§ Task to carry out:
What is needed is an exact copy of the data below, pictures excluded.

^^^^^^^^^^^^^^^^

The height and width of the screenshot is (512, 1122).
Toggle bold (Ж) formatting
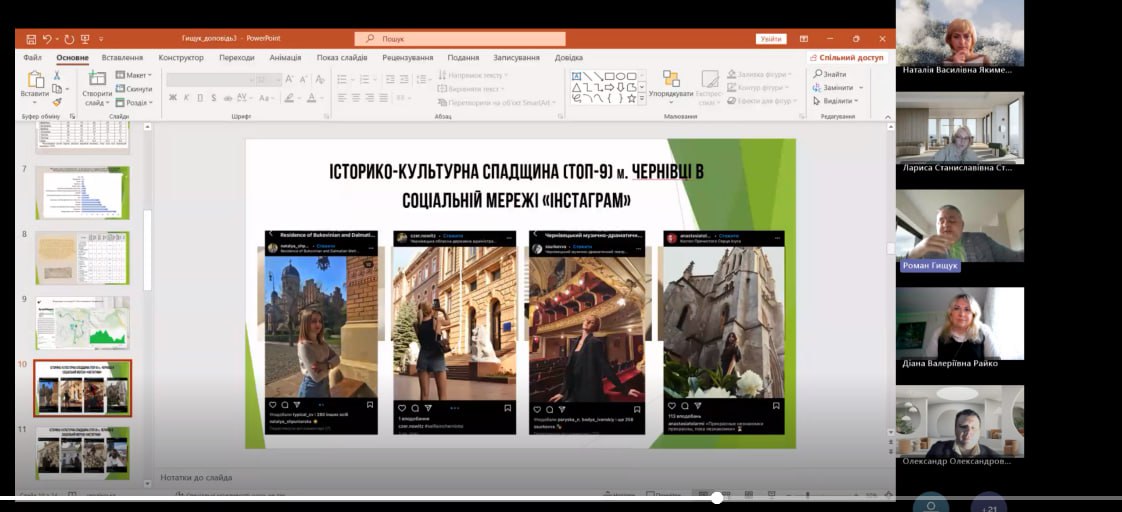[x=173, y=98]
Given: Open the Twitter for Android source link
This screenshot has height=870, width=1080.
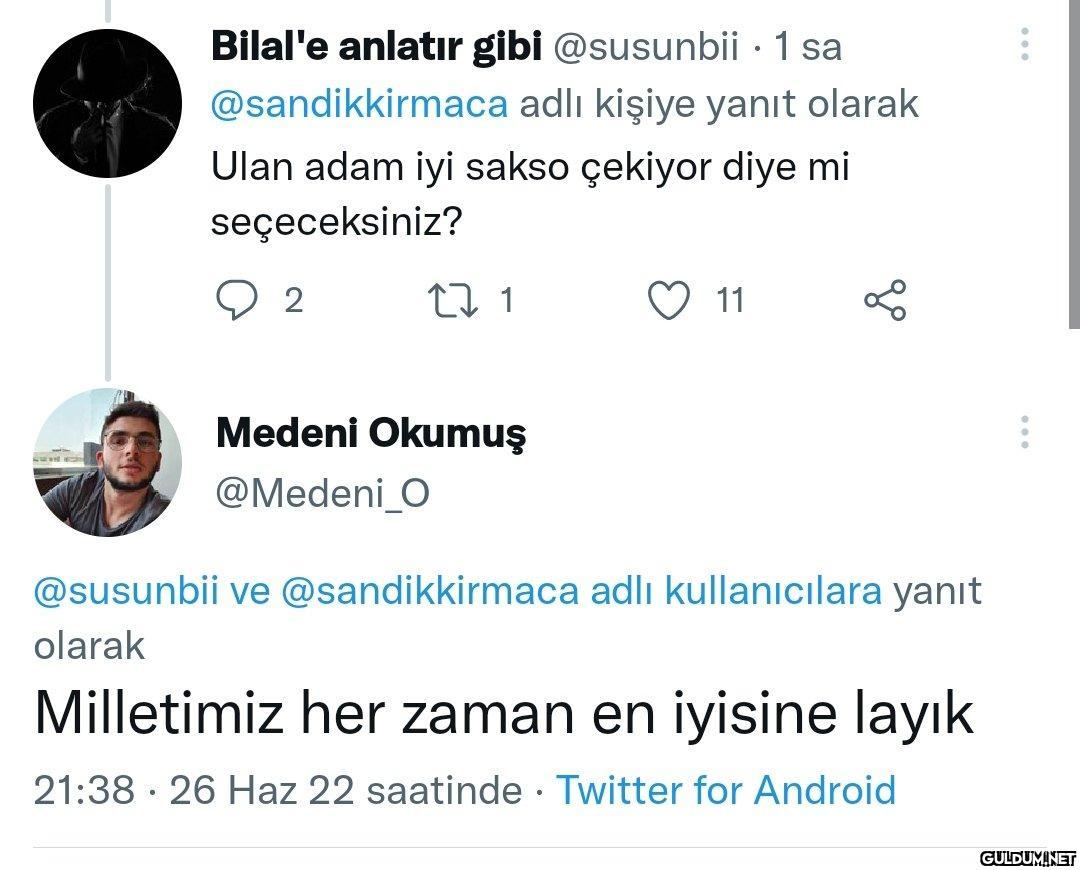Looking at the screenshot, I should click(726, 790).
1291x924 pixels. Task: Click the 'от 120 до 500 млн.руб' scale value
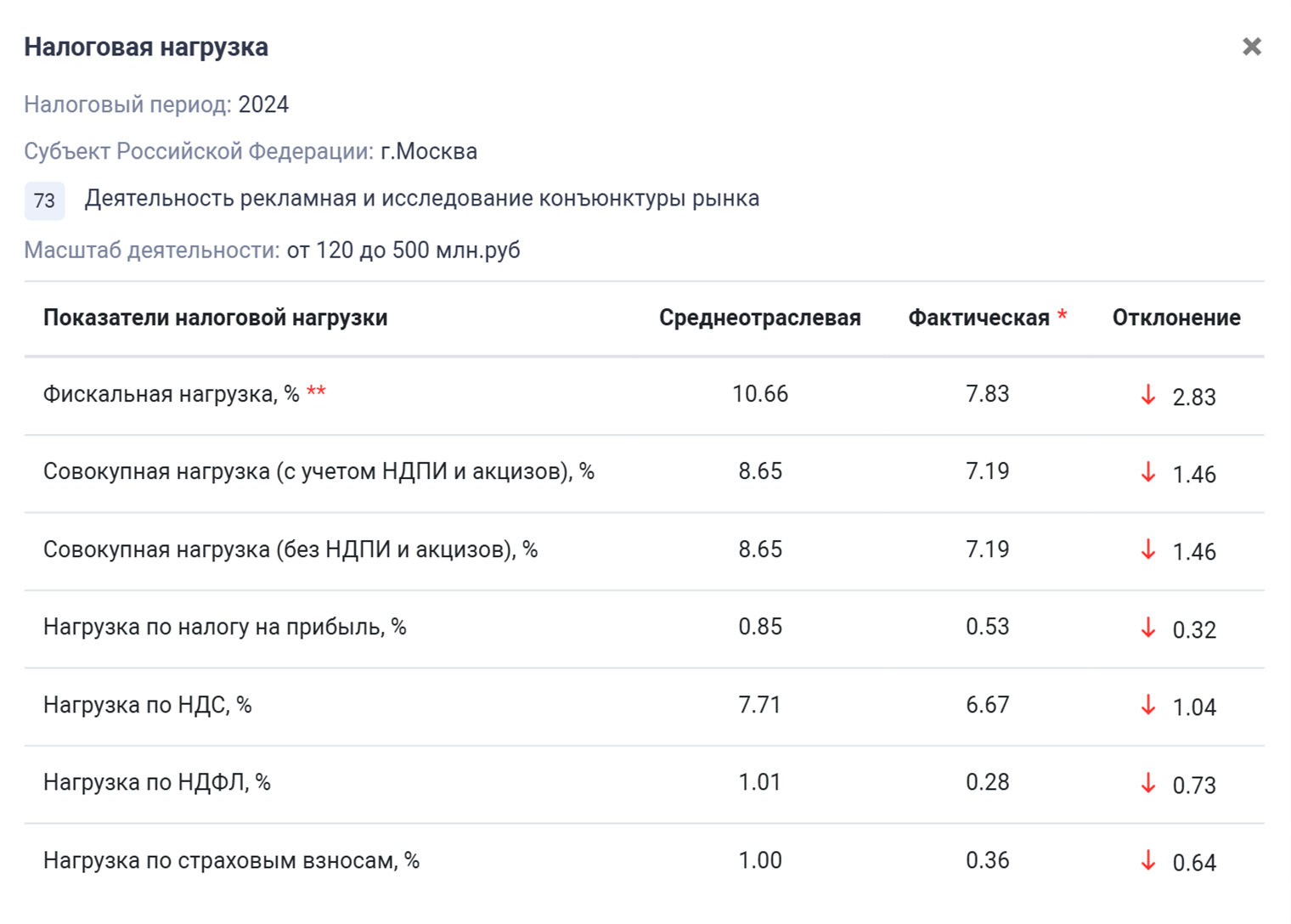point(403,251)
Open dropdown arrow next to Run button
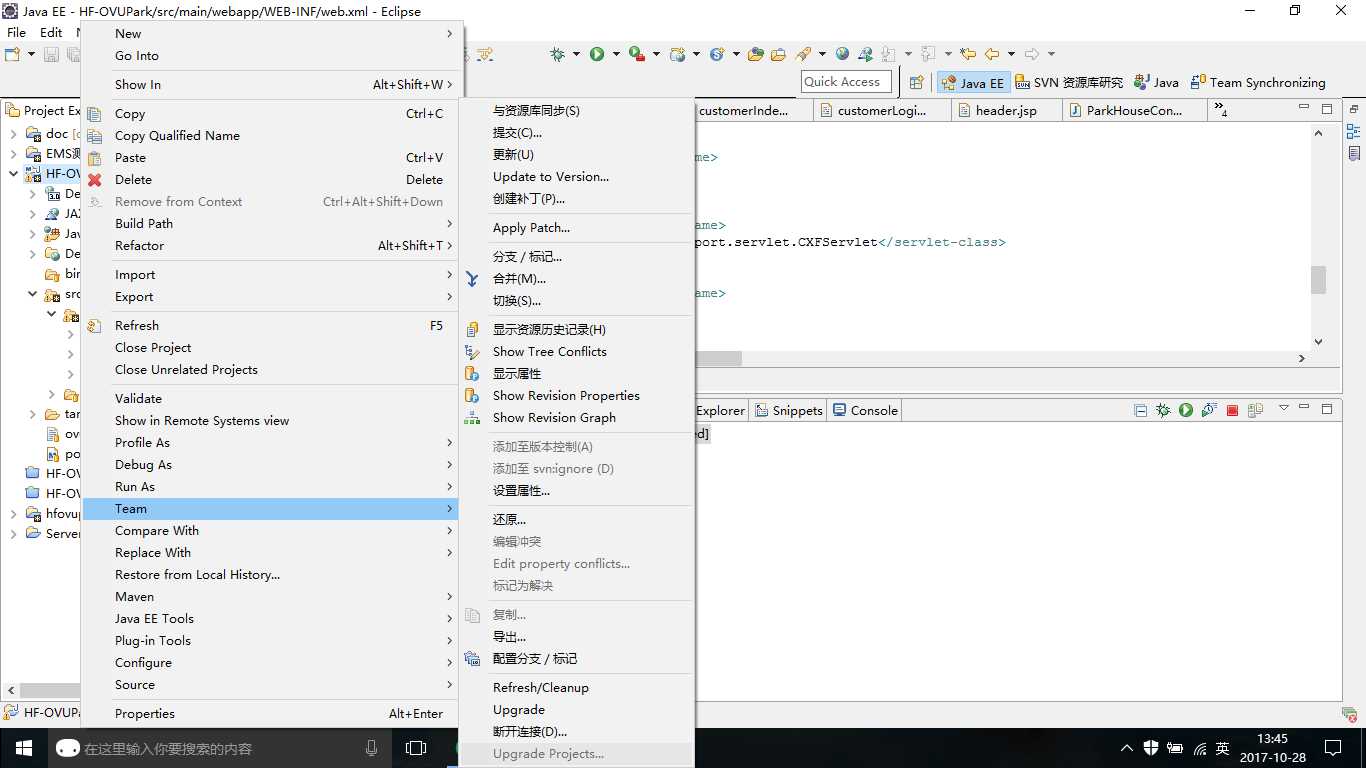 coord(615,54)
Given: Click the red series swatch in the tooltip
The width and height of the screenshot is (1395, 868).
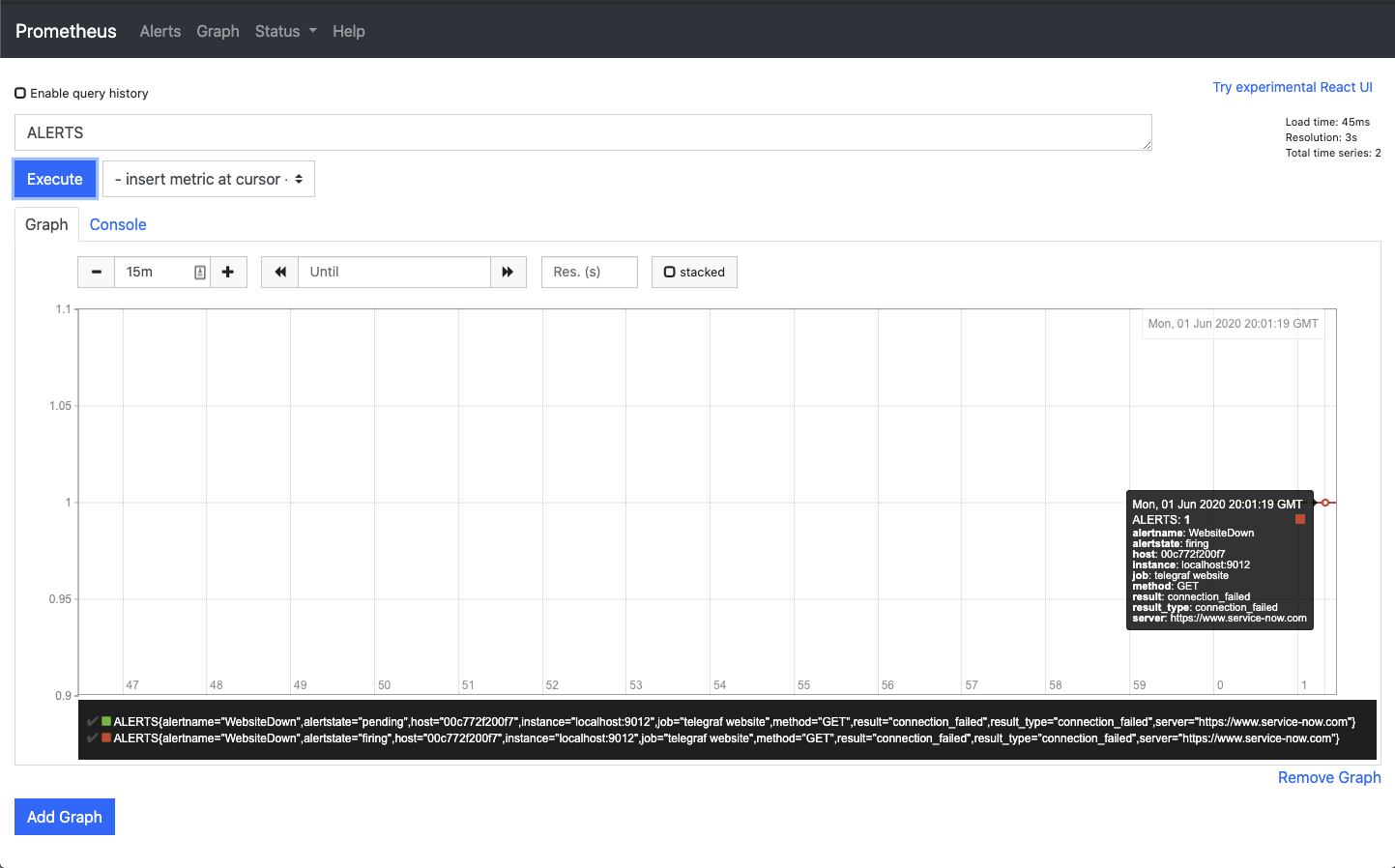Looking at the screenshot, I should click(x=1300, y=519).
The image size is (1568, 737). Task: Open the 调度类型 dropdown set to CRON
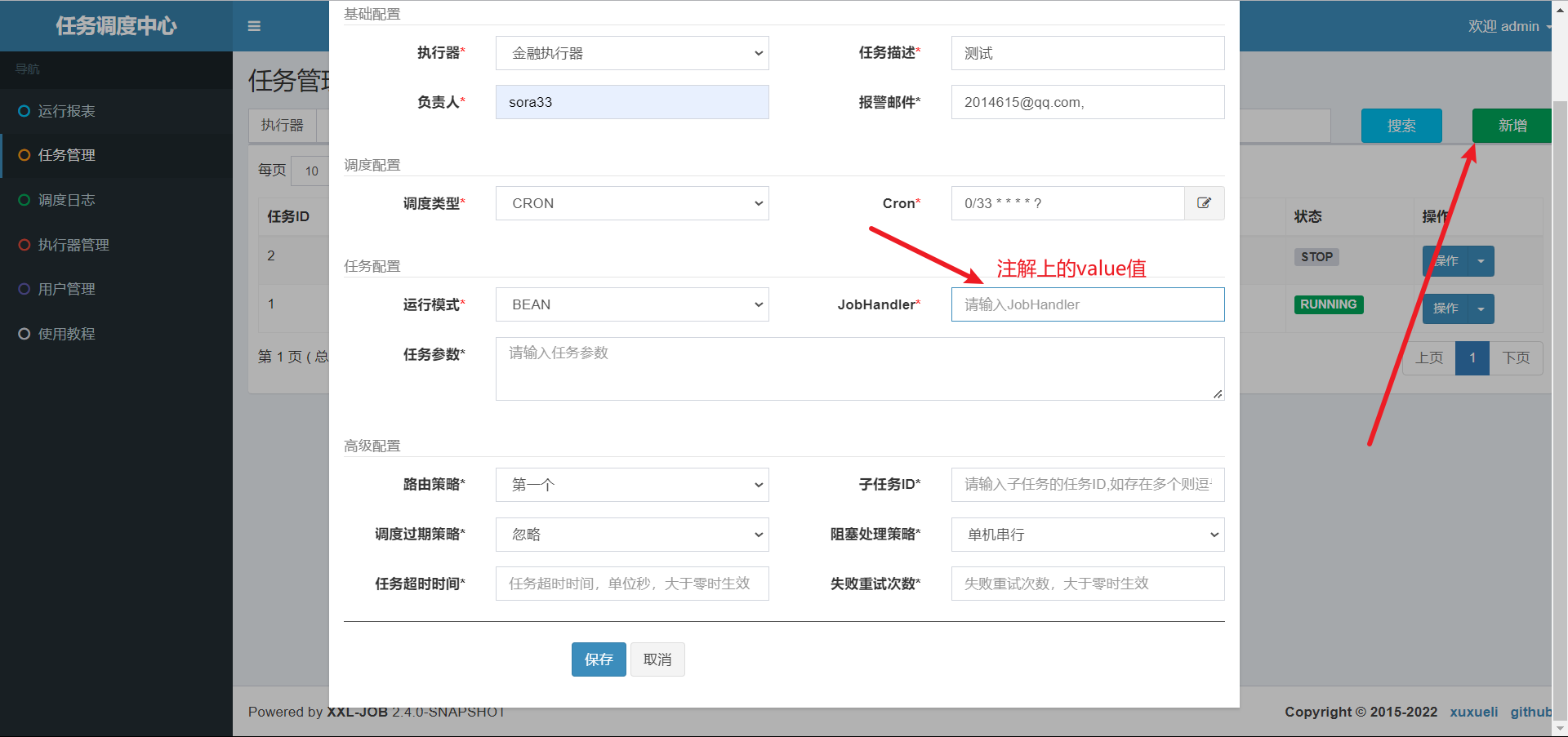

^^^^^^^^^^^^^^^^

§ Solution to the exercise:
The height and width of the screenshot is (512, 1122).
Toggle bold (Ж) formatting
[x=173, y=98]
Given: Open the Twitter for Android source link
This screenshot has height=870, width=1080.
Looking at the screenshot, I should click(726, 790).
1291x924 pixels. Task: Click the 'от 120 до 500 млн.руб' scale value
point(403,251)
Open dropdown arrow next to Run button
 coord(615,54)
Given: Click the red series swatch in the tooltip
The width and height of the screenshot is (1395, 868).
Looking at the screenshot, I should click(x=1300, y=519).
The image size is (1568, 737). Task: Open the 调度类型 dropdown set to CRON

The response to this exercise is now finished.